Friday, May 14, 2010
I called Dr. E just before 2:00, even though I promised myself that I would wait until 3 pm. I was told that she was doing a biopsy but that she would call me back. Ah, biopsy. Must have been scheduled for 1:00. Sure enough, shortly after 2 pm, I think, she called me back.
"Well, unfortunately, it came back positive."
"OK. Well, what is it."
"It's about one to one-and-a-half centimeters. Grade two."
"What's that mean?"
"Grade 3 is aggressive. Grade 2 is average, meaning it's not going to sit there and look pretty indefinitely."
"Average. I'll take it."
"You'll have to see a surgeon because this has to be removed. I'll transfer you to Dr. S's office. Do you have any questions? I'll answer all of them"
"No, thank you. I think that's it. I'm glad to hear I'm average."
I made the appointment. Dr. S isn't around this week or something, so I can't see her until next Monday, May 24th. Figures. The scheduler lady, Loretta, estimates that the surgery will be about 4 weeks later. Excuse me? We're now looking at 2 months after NJ radiologist told me I need a biopsy. What's this average thing going to wind up doing during this time?
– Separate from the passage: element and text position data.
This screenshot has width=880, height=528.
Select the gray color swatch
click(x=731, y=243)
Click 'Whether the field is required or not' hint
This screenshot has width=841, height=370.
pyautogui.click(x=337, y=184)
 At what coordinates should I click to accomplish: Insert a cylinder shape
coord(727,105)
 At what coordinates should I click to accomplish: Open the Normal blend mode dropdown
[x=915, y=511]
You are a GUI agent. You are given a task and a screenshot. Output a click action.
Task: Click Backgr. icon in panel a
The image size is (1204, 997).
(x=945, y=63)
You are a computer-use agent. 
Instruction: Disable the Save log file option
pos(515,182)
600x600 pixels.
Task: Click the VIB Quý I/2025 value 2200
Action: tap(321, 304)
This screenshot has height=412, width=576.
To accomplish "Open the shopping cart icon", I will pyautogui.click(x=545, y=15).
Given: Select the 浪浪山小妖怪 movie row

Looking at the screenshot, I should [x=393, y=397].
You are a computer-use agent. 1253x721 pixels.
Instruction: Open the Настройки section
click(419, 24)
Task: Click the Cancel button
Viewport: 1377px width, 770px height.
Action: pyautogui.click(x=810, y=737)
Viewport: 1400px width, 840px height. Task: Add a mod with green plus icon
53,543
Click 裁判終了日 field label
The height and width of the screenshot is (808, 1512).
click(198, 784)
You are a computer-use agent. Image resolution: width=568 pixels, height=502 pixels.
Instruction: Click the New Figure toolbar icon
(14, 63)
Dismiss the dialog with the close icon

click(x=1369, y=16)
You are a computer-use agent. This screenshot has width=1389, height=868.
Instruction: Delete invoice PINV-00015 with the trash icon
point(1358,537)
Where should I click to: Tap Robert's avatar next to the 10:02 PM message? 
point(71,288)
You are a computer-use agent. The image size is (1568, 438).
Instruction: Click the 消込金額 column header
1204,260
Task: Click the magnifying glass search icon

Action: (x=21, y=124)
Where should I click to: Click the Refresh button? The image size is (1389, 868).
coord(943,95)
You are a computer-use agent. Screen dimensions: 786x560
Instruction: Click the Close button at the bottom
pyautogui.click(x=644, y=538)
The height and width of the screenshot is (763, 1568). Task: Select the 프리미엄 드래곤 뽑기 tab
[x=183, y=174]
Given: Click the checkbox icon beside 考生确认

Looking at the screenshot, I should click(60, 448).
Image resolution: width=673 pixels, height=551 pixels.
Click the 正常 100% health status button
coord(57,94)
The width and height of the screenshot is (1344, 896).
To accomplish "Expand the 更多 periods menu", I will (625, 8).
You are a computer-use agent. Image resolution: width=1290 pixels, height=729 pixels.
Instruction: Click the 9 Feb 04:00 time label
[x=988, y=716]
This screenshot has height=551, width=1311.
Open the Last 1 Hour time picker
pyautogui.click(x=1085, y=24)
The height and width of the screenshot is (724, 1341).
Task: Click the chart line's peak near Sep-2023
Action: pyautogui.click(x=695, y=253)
I felt really positive after the call. Not aggressive. Thank you God. My Mom's was wildly aggressive, and this is not. I told Ellen and Bel. It is what it is. I am in God's hands. Hey, maybe I can even "play" this. Ellen, asked if I wnated to leave early. Hey, great idea. Let's "play" this and get out of here. I cracked jokes the whole way home and declared that I would never care about what I say in the future, that I have power now, that I can say to my family "do this because I have cancer" and "don't do that because I have cancer." Indulge my every whim because I have cancer. Ellen was cracking up, already declaring me to no longer be the Kathryn she knows.
As I left the butcher, FCCC called. Dr. S's nurse practitioner. She wasn't sure if I had received the results, so she wanted to tell me. I told her I knew. I told her I really wasn't that upset. She said people react differently. She had more information for me. She told me that it's invasive ductal carcinoma. Oh dear. Invasive. OK. She then told me that surgery is definitely in order, that she knew I'm educated and liked to be informed, so she told me that the only website I should look at is breastcancer.org. Yes, dear. (She's young.) Immediate apology to her for my patronizing way of addressing her. So much for never worrying about what I say ever again.
Later, the nurse from the prevention program called. Earlier in the day, the genetic testing people called from California and told me that I don't qualify for the free version. If I want them to actually do the testing, it'll be $3340 cash, thank you. OK, so what is this criteria that I don't meet, I asked. Well, she said, someone in your family had to be diagnosed under age 50. My Mom was 53, and Aunt Mary was 64. I am 49. Nice.
Well, according to Sue from the prevention program, I should now be counted as the person diagnosed under age 50. Thanks. I qualify on my own back, or should I say breast.
I am glad that tonight we are having Uncle Georgie's 70th birthday dinner at our house and not a lot of time to get things ready. I'm glad that my sister and my brother and his family will be there. And, of course, I'm glad that Uncle Georgie and Dorothy and Kaleigh will be there. And I'm thrilled that invasive breast cancer will NOT be a topic of conversation because I'm telling Uncle Georgie of my diagnosis until after his birthday on Sunday.
49 years old, and I have breast cancer. What a drag-and-a-half.